Concept13 septembre 20266 min de lecture
« Garer le bus », c'est ainsi qu'on appelle un bloc bas quand il fonctionne contre sa propre équipe. La forme elle-même est l'une des choses les plus disciplinées du football : onze joueurs qui se mettent d'accord sur l'endroit où le ballon a le droit d'aller, et qui tiennent cet accord pendant quatre-vingt-dix minutes.
Équipe en bloc bas (4-5-1)Équipe en possession (4-3-3)
Deux lignes, douze mètres
Le bloc, ce sont deux lignes. Une défense à quatre au bord de la surface et une ligne de cinq devant, assez proches pour qu'aucune passe ne puisse passer entre elles sans qu'un défenseur arrive en même temps que le ballon. Douze mètres est le chiffre habituel ; au-delà de quinze, un numéro dix peut se retourner entre les lignes, et le bloc a échoué à la seule chose pour laquelle il existe.
L'attaquant ne fait pas partie du bloc. Il reste à son bord comme soupape : le joueur vers qui le ballon est dégagé, qui le garde assez longtemps pour que les lignes sortent. Un bloc bas sans soupape défend quatre-vingt-dix minutes sans souffler, et c'est ainsi qu'il encaisse à la 85e.
Équipe en bloc bas (4-5-1)Équipe en possession (4-3-3)
Ce qu'il concède volontairement
Le bloc ne peut pas couvrir tout le terrain. Il choisit. Quand le ballon part sur un côté, toute la forme coulisse vers lui : l'ailier proche presse le latéral, le milieu proche couvre à l'intérieur et l'ailier opposé rentre à hauteur des milieux centraux. Le latéral du côté opposé est laissé complètement seul.
C'est le marché. Un renversement vers le latéral libre met trois secondes à voyager, et en trois secondes le bloc coulisse. Un centre de ce latéral retombe dans une surface avec quatre défenseurs et un milieu de protection. Le bloc préfère affronter cinquante centres qu'une passe entre les lignes.
Un bloc bas n'empêche pas l'adversaire de jouer.
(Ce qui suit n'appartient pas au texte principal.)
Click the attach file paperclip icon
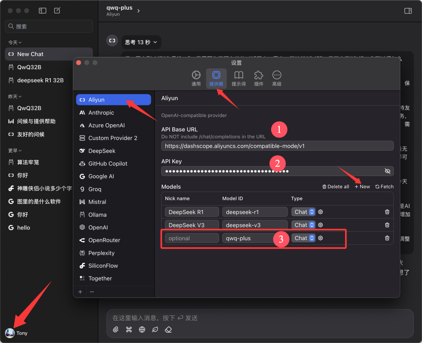This screenshot has height=343, width=422. [116, 329]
Il décide où il a le droit de le faire.— Rédaction TacticFrame
- Concéder le renversement ; le ballon voyage plus lentement que le bloc.
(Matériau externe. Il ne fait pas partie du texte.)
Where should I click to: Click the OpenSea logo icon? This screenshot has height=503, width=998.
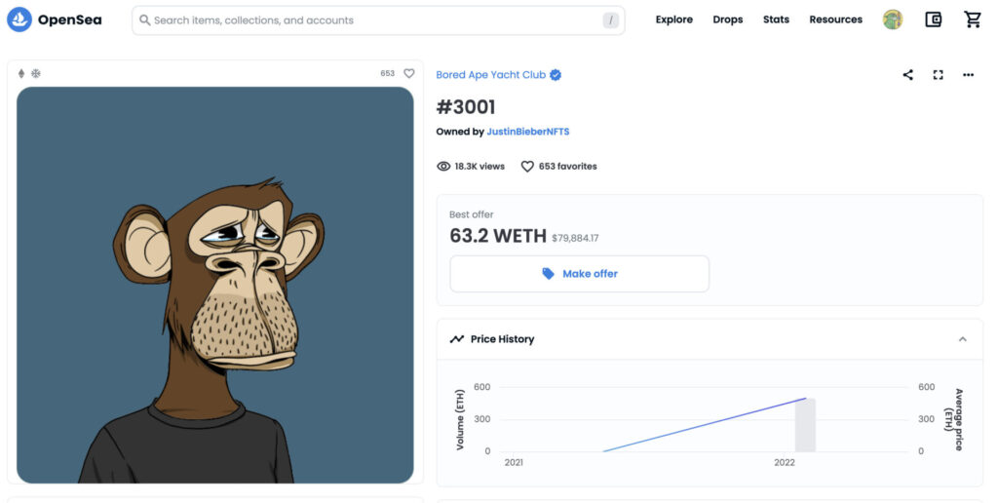(19, 19)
- Concéder le centre ; la surface est là où le bloc est le plus fort.
- Ne jamais concéder la passe vers le numéro dix ; c'est la seule porte.
Le déclencheur
Équipe en bloc bas (4-5-1)Équipe en possession (4-3-3)
Un bloc qui ne fait que s'asseoir finit repoussé jusqu'à défendre les six mètres. Les bons blocs ont un déclencheur pour sortir, et c'est presque toujours le même : une passe latérale entre les centraux. Le ballon se déplace de côté, le receveur regarde un instant son propre but, et personne dans l'équipe attaquante n'attend de pression. L'attaquant presse, la ligne de cinq monte de dix mètres d'un bloc, et le ballon est soit récupéré, soit précipité dans une longue passe pour laquelle la défense à quatre est prête.
Cette sortie est ce qui maintient le bloc au bord de la surface plutôt que sur la ligne de but. Elle crée aussi les buts du bloc : récupérer le ballon à quarante mètres, avec les latéraux adverses hauts, c'est un contre en deux passes.
Comment on le bat
Pas avec des centres, ni avec des tirs de vingt-cinq mètres, ce dont se contentent la plupart des équipes de possession. Le bloc se bat par la patience et un changement d'angle : un renversement plus rapide que le coulissement, une passe en retrait depuis la ligne de fond plutôt qu'un centre, ou un coureur venu de loin qui arrive entre les lignes après que le dix a attiré un milieu. Et il se bat par l'horloge. Un bloc qui sort à la soixantième ne peut plus sortir à la quatre-vingt-cinquième.
Ce qu'il faut regarder
- Mesurez la distance entre les deux lignes. Moins de quinze mètres, c'est un bloc qui fonctionne ; plus de vingt, et le dix va recevoir.
- Regardez l'ailier opposé quand le ballon est sur un côté. S'il rentre, le bloc est travaillé ; s'il reste large, il y a une passe par le milieu.
- Comptez les sorties. Un bloc qui sort sur une passe latérale choisit ses moments ; un bloc qui ne sort jamais attend d'encaisser.